== Task objective ==
Render this sentence from the forum thread on IBS audio tapes into Spanish: "The tapes (CD's) are designed to be listened to every night for 100 days."

BEGIN Excerpt to read

# Nothing works but these tapes



## leslie204 (Feb 1, 2003)

Hi all... I have had IBS D for the past 25 years with a severe form in the last 3. I ordered 'the tapes' and it cost $100. The tapes (CD's) are designed to be listened to every night for 100 days. Each session lasts about 45 minutes... So, I started to listen and was vigilent about listening in the beginning. After only about a week of continuous listening ad sticking to a low-fat diet, I went from 6 days out of 7 of having D, to 6 days out of 7 being NORMAL. And then, like lots of us do when things are going great, I stopped the program. And because I didn't stay on it long enough, the D started again. My advice to anyone who trys the tapes is to really, really stick with the 100 day program. I KNOW that I have to get back with it and not give it up until 100 days have passed. Hey... I have had daily D for most of my life. I have tried--High Calcium intake, Iron, Herbs, Chinese Herbs, Questran, Amitryptaline, Heather's diet, lots of Immodium, Antidepressants and more stuff that I can't remember.. EVERYTHING to stop the constant D. The only two things that helped me dramatically was a low-fat diet coupled with continuous use of Mike's tapes. So, all I gotta do is get back on the tapes... and I highly recommend that you do too.Leslie


----------



## cookies4marilyn (Jun 30, 2000)

Hi LeslieThank you for sharing your story, and providing such honest encouragement to others.Like you, I tried every medication and diet too to stop the constant D, and Mike's program provided the best relief! Like almost everything in life, nothing works immediately for everyone - and keeping at it is the best course. Some folks get relief within weeks, others upon a second listening of the program. It all depends upon severity and duration of the IBS.Thank you again for sharing your candid insights with others.Keep us posted on how it goes, and wishing you all the best in your renewed journey!!







~ Marilyn


----------



## Vamplady (May 10, 2003)

Where do you get MIKE"S tapes?Vamplady


----------



## eric (Jul 8, 1999)

Leslie, glad they are helping you, they have helped many many people.Vampladyhere you go. http://www.ibsaudioprogram100.com/ http://www.ibsaudioprogram.com/


----------



## Vamplady (May 10, 2003)

Thank yOu!


----------



## cookies4marilyn (Jun 30, 2000)

bump


----------

END Excerpt to read
BEGIN Input data

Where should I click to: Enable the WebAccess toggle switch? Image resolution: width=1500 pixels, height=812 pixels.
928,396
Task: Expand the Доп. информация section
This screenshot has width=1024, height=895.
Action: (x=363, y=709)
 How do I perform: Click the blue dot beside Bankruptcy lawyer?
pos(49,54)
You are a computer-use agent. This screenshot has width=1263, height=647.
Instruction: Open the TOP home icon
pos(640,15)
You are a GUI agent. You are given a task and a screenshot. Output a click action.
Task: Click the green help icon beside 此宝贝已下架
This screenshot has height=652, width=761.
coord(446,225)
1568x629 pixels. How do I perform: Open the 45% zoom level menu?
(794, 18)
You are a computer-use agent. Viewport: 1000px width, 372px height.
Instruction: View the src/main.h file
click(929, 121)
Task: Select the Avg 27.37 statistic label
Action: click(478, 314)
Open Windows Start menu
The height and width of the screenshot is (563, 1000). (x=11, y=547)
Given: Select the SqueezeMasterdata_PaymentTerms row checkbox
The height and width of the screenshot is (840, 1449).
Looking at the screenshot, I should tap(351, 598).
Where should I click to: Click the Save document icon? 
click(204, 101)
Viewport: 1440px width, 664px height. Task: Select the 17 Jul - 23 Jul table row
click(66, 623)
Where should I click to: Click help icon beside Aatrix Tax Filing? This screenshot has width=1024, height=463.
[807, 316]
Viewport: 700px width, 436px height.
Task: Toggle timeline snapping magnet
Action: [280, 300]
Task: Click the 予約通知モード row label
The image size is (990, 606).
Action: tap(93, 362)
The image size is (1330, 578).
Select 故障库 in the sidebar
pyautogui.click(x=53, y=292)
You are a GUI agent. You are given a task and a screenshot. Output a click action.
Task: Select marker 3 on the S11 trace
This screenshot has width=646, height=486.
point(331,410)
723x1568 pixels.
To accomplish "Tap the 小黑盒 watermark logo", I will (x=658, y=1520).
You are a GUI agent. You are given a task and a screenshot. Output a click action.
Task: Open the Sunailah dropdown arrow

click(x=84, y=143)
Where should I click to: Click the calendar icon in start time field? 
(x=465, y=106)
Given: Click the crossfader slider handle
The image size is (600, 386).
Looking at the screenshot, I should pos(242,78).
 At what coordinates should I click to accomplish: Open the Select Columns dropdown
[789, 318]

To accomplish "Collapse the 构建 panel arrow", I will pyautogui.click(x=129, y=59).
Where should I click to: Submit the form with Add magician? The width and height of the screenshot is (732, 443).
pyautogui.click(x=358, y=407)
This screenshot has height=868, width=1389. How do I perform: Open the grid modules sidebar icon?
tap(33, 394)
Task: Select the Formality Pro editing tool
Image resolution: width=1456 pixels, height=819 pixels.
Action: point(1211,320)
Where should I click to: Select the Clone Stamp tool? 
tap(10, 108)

END Input data

== Solution ==
Las cintas (CD) están diseñadas para escucharse todas las noches durante 100 días.